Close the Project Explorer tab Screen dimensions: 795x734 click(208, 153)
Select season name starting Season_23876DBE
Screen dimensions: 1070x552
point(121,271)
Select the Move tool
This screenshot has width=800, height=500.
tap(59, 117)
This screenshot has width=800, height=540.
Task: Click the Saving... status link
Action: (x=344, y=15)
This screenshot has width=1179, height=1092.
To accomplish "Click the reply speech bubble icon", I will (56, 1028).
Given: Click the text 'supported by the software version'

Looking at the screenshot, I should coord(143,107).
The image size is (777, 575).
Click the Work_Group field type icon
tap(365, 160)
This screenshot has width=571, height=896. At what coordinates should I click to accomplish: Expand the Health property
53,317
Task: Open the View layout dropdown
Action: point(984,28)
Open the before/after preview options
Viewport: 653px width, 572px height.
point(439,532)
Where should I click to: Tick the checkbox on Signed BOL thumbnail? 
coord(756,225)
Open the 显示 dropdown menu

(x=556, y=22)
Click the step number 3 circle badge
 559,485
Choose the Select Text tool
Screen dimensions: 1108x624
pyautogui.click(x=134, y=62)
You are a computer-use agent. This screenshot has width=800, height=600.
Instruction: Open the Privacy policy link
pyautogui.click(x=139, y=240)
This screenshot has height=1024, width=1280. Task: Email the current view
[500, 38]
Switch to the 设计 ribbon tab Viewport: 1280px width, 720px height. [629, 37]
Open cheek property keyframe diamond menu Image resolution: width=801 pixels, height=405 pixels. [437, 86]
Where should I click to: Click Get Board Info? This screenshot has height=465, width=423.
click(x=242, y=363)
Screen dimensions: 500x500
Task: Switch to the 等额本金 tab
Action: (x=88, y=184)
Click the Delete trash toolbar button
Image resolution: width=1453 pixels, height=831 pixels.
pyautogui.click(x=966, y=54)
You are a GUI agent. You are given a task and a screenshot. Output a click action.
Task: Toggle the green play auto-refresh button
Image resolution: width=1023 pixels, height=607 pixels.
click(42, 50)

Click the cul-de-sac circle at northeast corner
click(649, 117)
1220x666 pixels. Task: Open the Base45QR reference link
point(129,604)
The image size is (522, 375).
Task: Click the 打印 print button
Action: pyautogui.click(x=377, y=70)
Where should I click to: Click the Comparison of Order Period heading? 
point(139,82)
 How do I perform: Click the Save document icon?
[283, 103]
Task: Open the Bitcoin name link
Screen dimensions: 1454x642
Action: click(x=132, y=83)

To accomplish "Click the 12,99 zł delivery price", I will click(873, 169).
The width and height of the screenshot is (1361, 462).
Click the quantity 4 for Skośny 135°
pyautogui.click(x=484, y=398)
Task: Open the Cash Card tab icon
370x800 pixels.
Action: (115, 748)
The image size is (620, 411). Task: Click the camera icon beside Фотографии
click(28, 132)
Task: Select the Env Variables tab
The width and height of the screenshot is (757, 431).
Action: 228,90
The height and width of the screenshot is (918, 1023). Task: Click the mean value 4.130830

Task statement> Output all of the data in full, exactly as given.

Task answer>
Close the Project Explorer tab Screen dimensions: 795x734 click(208, 153)
Select season name starting Season_23876DBE
Screen dimensions: 1070x552
point(121,271)
Select the Move tool
This screenshot has width=800, height=500.
tap(59, 117)
This screenshot has width=800, height=540.
Task: Click the Saving... status link
Action: (x=344, y=15)
This screenshot has width=1179, height=1092.
To accomplish "Click the reply speech bubble icon", I will (56, 1028).
Given: Click the text 'supported by the software version'

Looking at the screenshot, I should coord(143,107).
The image size is (777, 575).
Click the Work_Group field type icon
tap(365, 160)
This screenshot has width=571, height=896. At what coordinates should I click to accomplish: Expand the Health property
53,317
Task: Open the View layout dropdown
Action: point(984,28)
Open the before/after preview options
Viewport: 653px width, 572px height.
point(439,532)
Where should I click to: Tick the checkbox on Signed BOL thumbnail? 
coord(756,225)
Open the 显示 dropdown menu

(x=556, y=22)
Click the step number 3 circle badge
 559,485
Choose the Select Text tool
Screen dimensions: 1108x624
pyautogui.click(x=134, y=62)
You are a computer-use agent. This screenshot has width=800, height=600.
Instruction: Open the Privacy policy link
pyautogui.click(x=139, y=240)
This screenshot has height=1024, width=1280. Task: Email the current view
[500, 38]
Switch to the 设计 ribbon tab Viewport: 1280px width, 720px height. [629, 37]
Open cheek property keyframe diamond menu Image resolution: width=801 pixels, height=405 pixels. [437, 86]
Where should I click to: Click Get Board Info? This screenshot has height=465, width=423.
click(x=242, y=363)
Screen dimensions: 500x500
Task: Switch to the 等额本金 tab
Action: (x=88, y=184)
Click the Delete trash toolbar button
Image resolution: width=1453 pixels, height=831 pixels.
pyautogui.click(x=966, y=54)
You are a GUI agent. You are given a task and a screenshot. Output a click action.
Task: Toggle the green play auto-refresh button
Image resolution: width=1023 pixels, height=607 pixels.
click(42, 50)

Click the cul-de-sac circle at northeast corner
click(649, 117)
1220x666 pixels. Task: Open the Base45QR reference link
point(129,604)
The image size is (522, 375).
Task: Click the 打印 print button
Action: pyautogui.click(x=377, y=70)
Where should I click to: Click the Comparison of Order Period heading? 
point(139,82)
 How do I perform: Click the Save document icon?
[283, 103]
Task: Open the Bitcoin name link
Screen dimensions: 1454x642
Action: click(x=132, y=83)

To accomplish "Click the 12,99 zł delivery price", I will click(873, 169).
The width and height of the screenshot is (1361, 462).
Click the quantity 4 for Skośny 135°
pyautogui.click(x=484, y=398)
Task: Open the Cash Card tab icon
370x800 pixels.
Action: (115, 748)
The image size is (620, 411). Task: Click the camera icon beside Фотографии
click(28, 132)
Task: Select the Env Variables tab
The width and height of the screenshot is (757, 431).
Action: 228,90
The height and width of the screenshot is (918, 1023). Task: Click the mean value 4.130830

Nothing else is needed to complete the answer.